[Localization] New glossary options for eToys

Sat Jun 4 01:49:25 EDT 2011

Hi Chris (and other Sugar/OLPC/Etoys localizers),

First, as the author of poterminology, I'd like to say how happy I am to
see it being used, and ask that you not hesitate to mention any missing
features or bugs you might notice.  Although I have not been actively
maintaining poterminology (Alaa from translate.org.za has made all of
the recent changes) I still lurk around this list and the
Pootle/Translate Toolkit lists, and might be able to provide some useful
insight on any feature requests/bug reports, if not actually find time
to fix them.

Second, looking at the three proposed terminology files, the glossary3
version adds a lot of entries that really are more like phrases, and
which don't really add anything that useful.  If I had to choose from
the three proposals as-is, I would probably pick the glossary4 version,
although the glossary5 version is tempting as I think 250 terms is
probably closer to the sweet spot in terms of glossary utility than 400+
terms.  However, I think that with some changes to the poterminology
commands you are using, it is possible to improve the output and come up
with one or more terminology glossaries better than any of the current
three proposals.

In this I would first direct you to the Examples section of the
poterminology wiki page
(http://translate.sourceforge.net/wiki/toolkit/poterminology#examples)
which is also present in the manual page for poterminology.  There are a
number of hints there that may help you when using poterminology (e.g.
use the "--sort dictionary" option when generating multiple variants as
it allows for easier diffing of the results of the different variants).
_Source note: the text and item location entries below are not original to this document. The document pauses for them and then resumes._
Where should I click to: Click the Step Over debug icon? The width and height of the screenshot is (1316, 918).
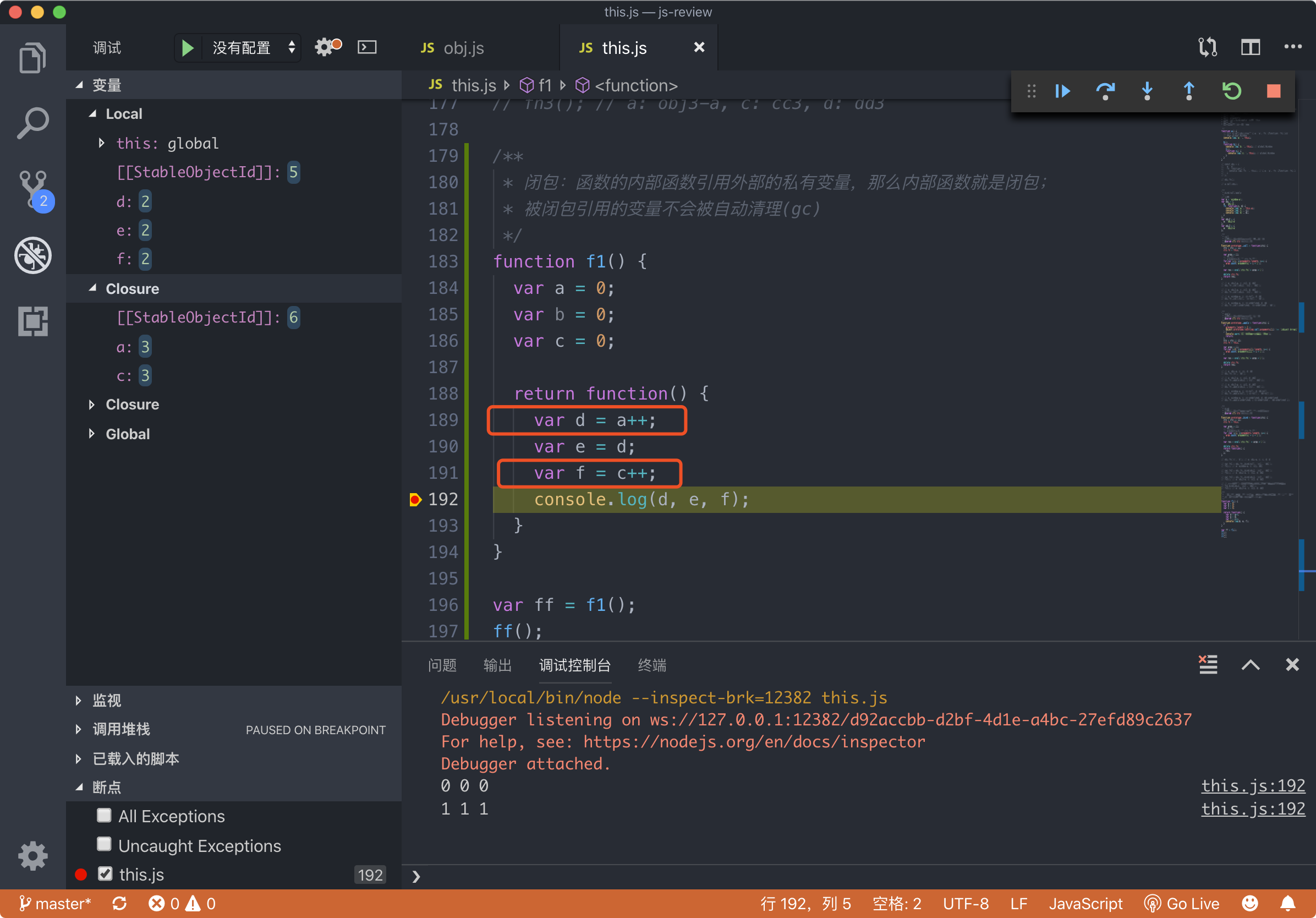point(1105,91)
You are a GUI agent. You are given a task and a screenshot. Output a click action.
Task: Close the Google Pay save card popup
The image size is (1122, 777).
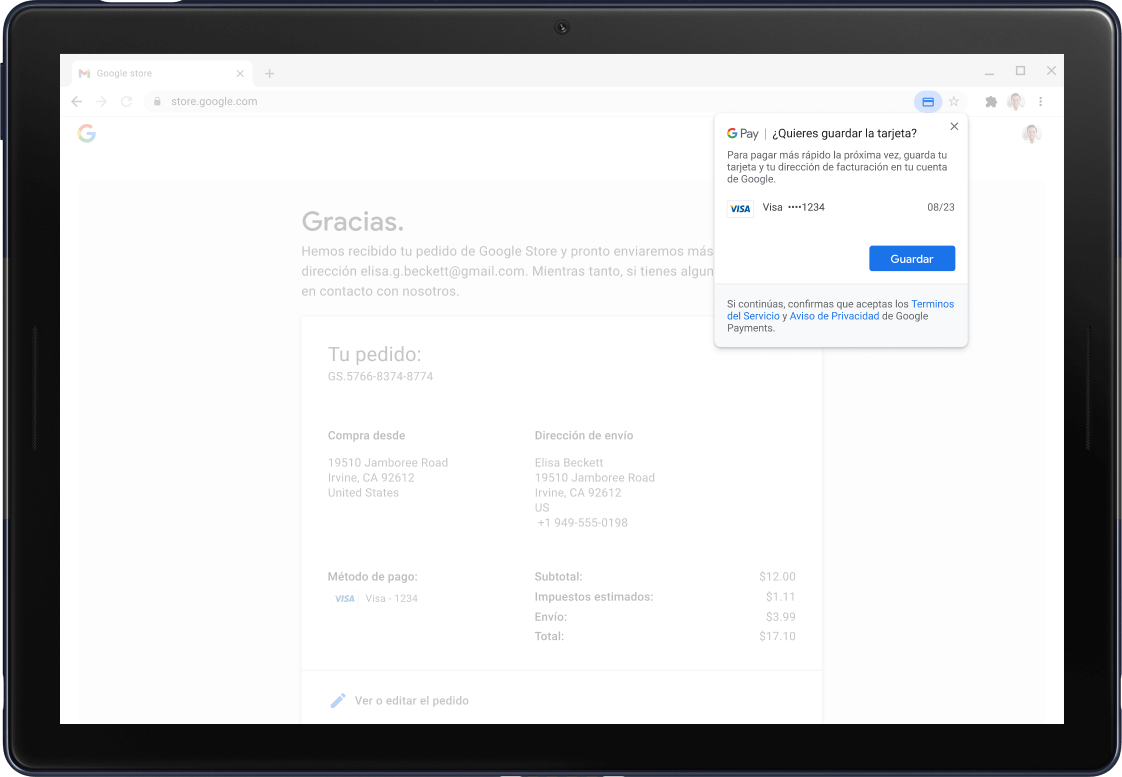click(954, 127)
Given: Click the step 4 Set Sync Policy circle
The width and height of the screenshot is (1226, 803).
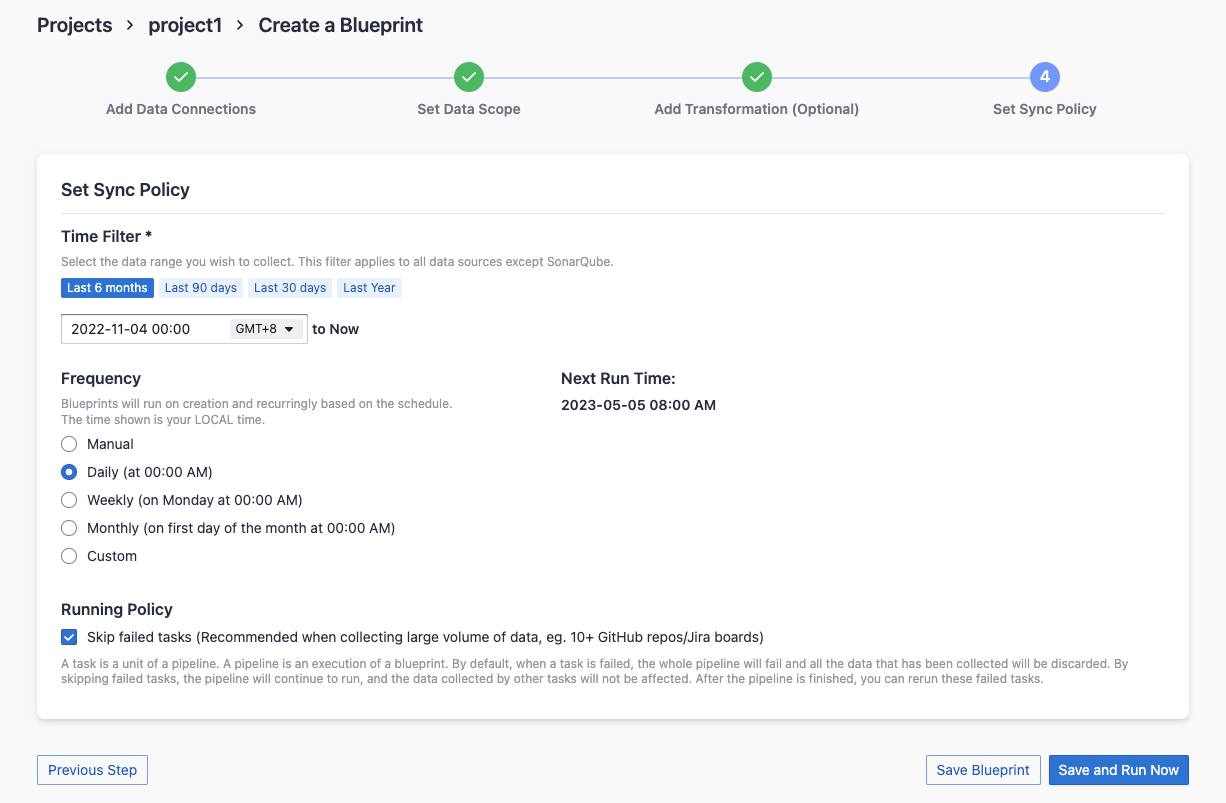Looking at the screenshot, I should 1044,77.
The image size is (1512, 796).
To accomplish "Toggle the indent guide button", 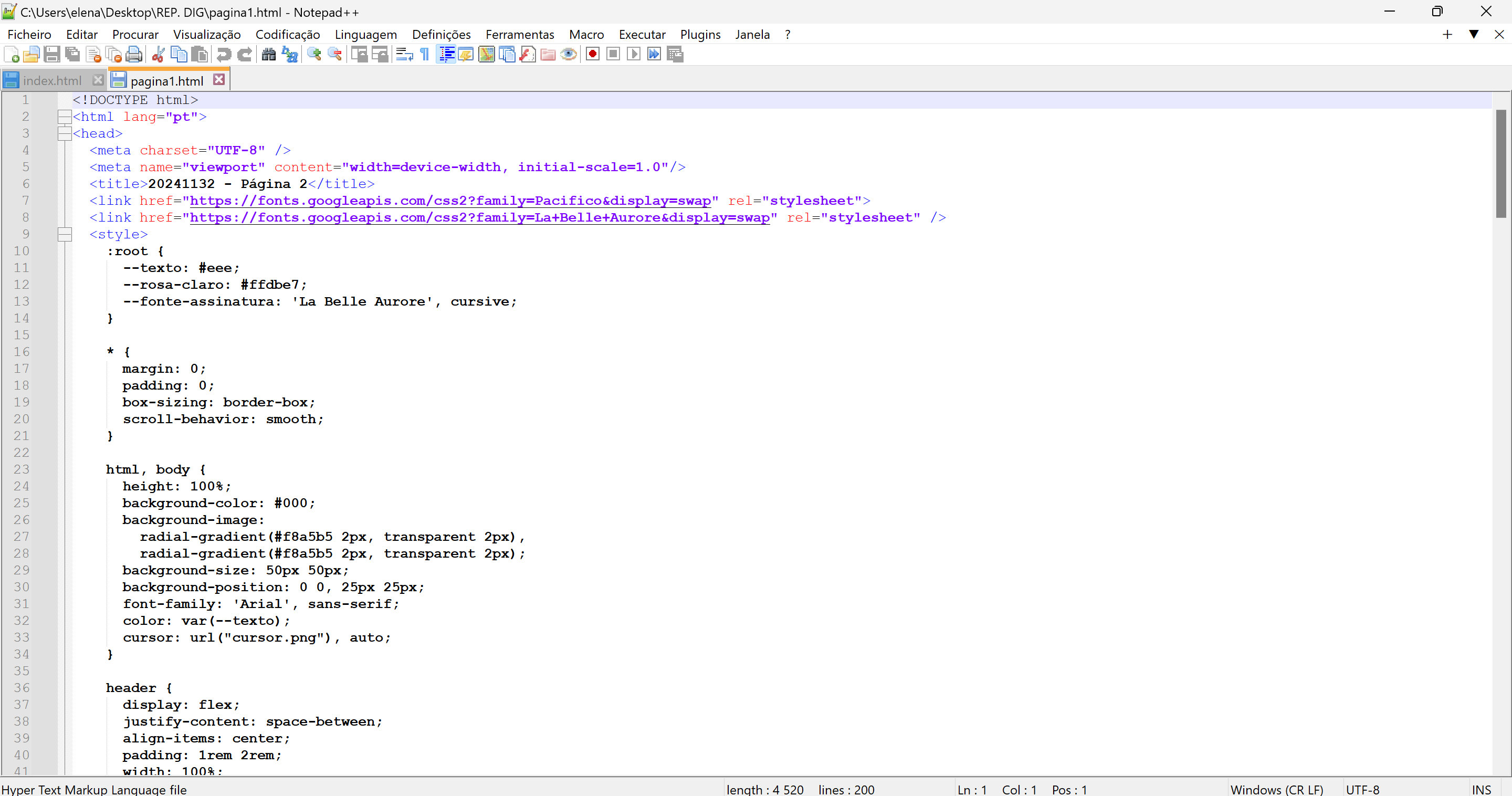I will [447, 55].
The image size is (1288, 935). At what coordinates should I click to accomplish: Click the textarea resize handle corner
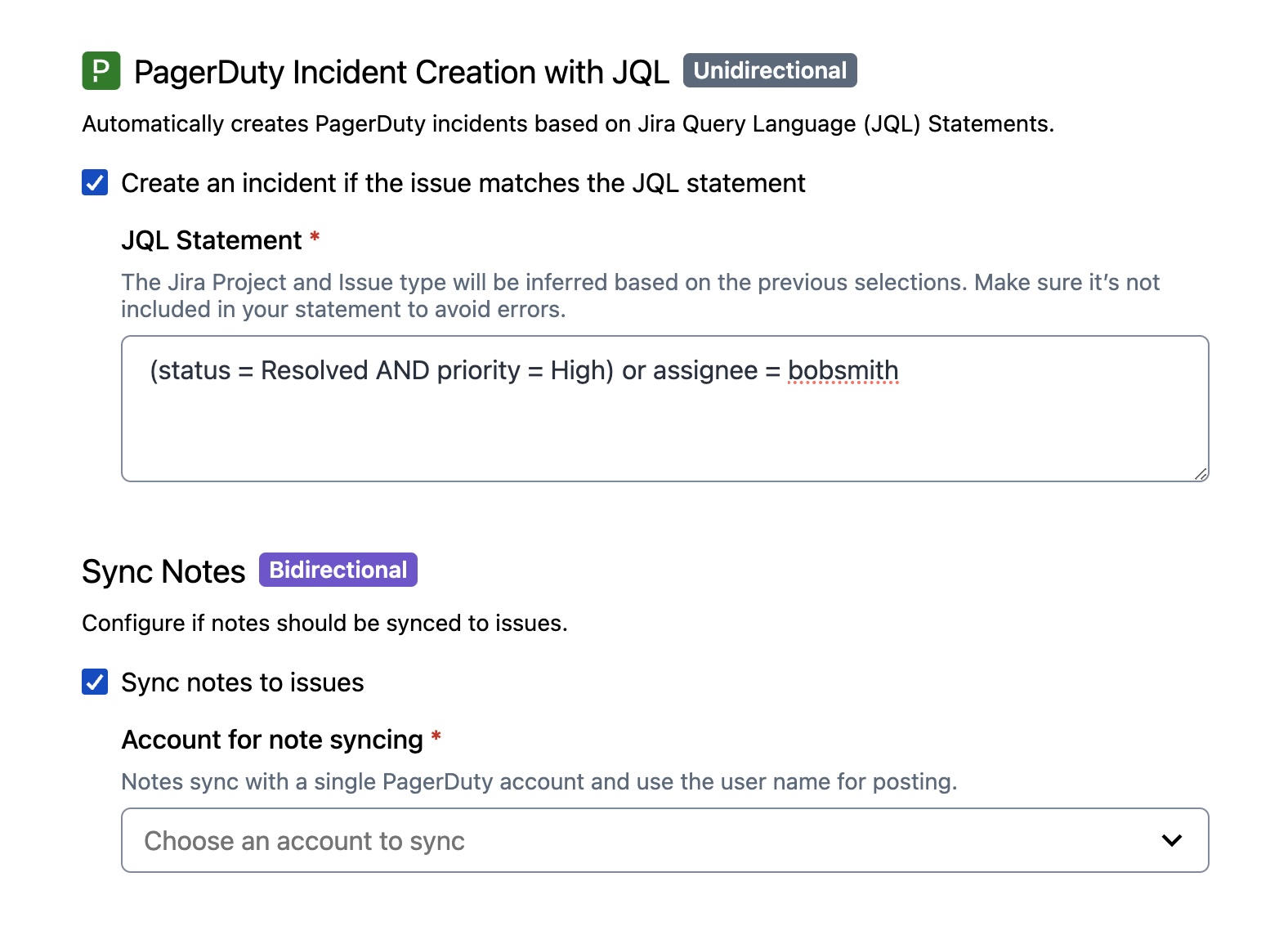(x=1200, y=473)
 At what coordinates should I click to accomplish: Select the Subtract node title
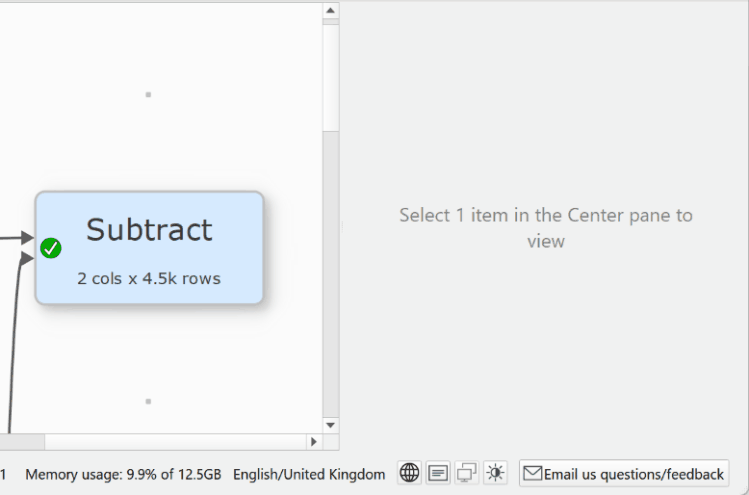pyautogui.click(x=149, y=230)
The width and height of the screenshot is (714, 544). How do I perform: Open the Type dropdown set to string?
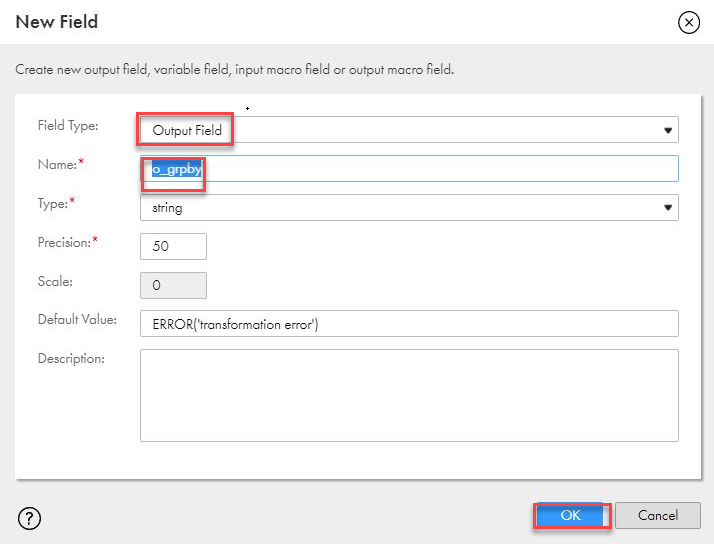(400, 208)
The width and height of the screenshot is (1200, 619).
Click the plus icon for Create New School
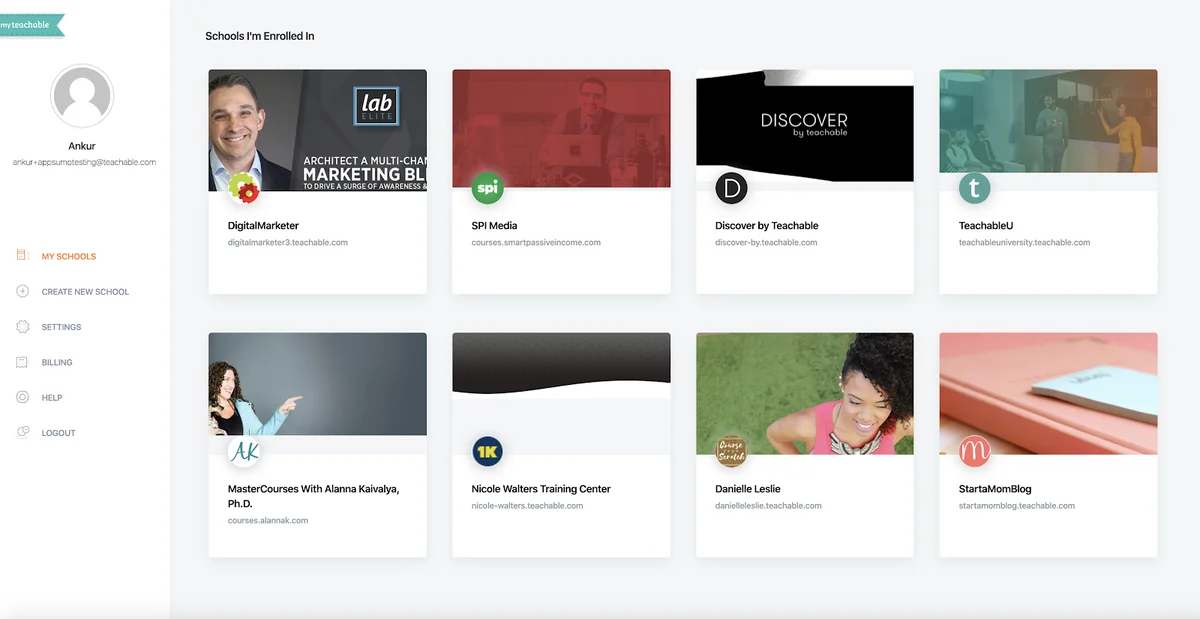point(22,291)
I noticed in your command examples that you are using --term-words=7;
the longest phrase you are generating (in glossary3) has only five words
(ignoring stopwords like "a" and "the" that are not counted toward the
limit): "file choose another name cancel" and frankly none of the terms
with more than three words is really that useful - using such a large
--term-words limit just increases the memory requirements of
poterminology (and slows it down) in the initial stages of processing. 
Remembering that a term like "enter a new label" only counts as three
words due to stopword list processing, I think you can safely accept the
default of 3 rather than overriding it; if you see that you are losing
useful terms as a result, you could try --term-words=4 but I really see
no need to go any longer than that.  But this is really mostly a
performance issue, and not so much of a quality issue.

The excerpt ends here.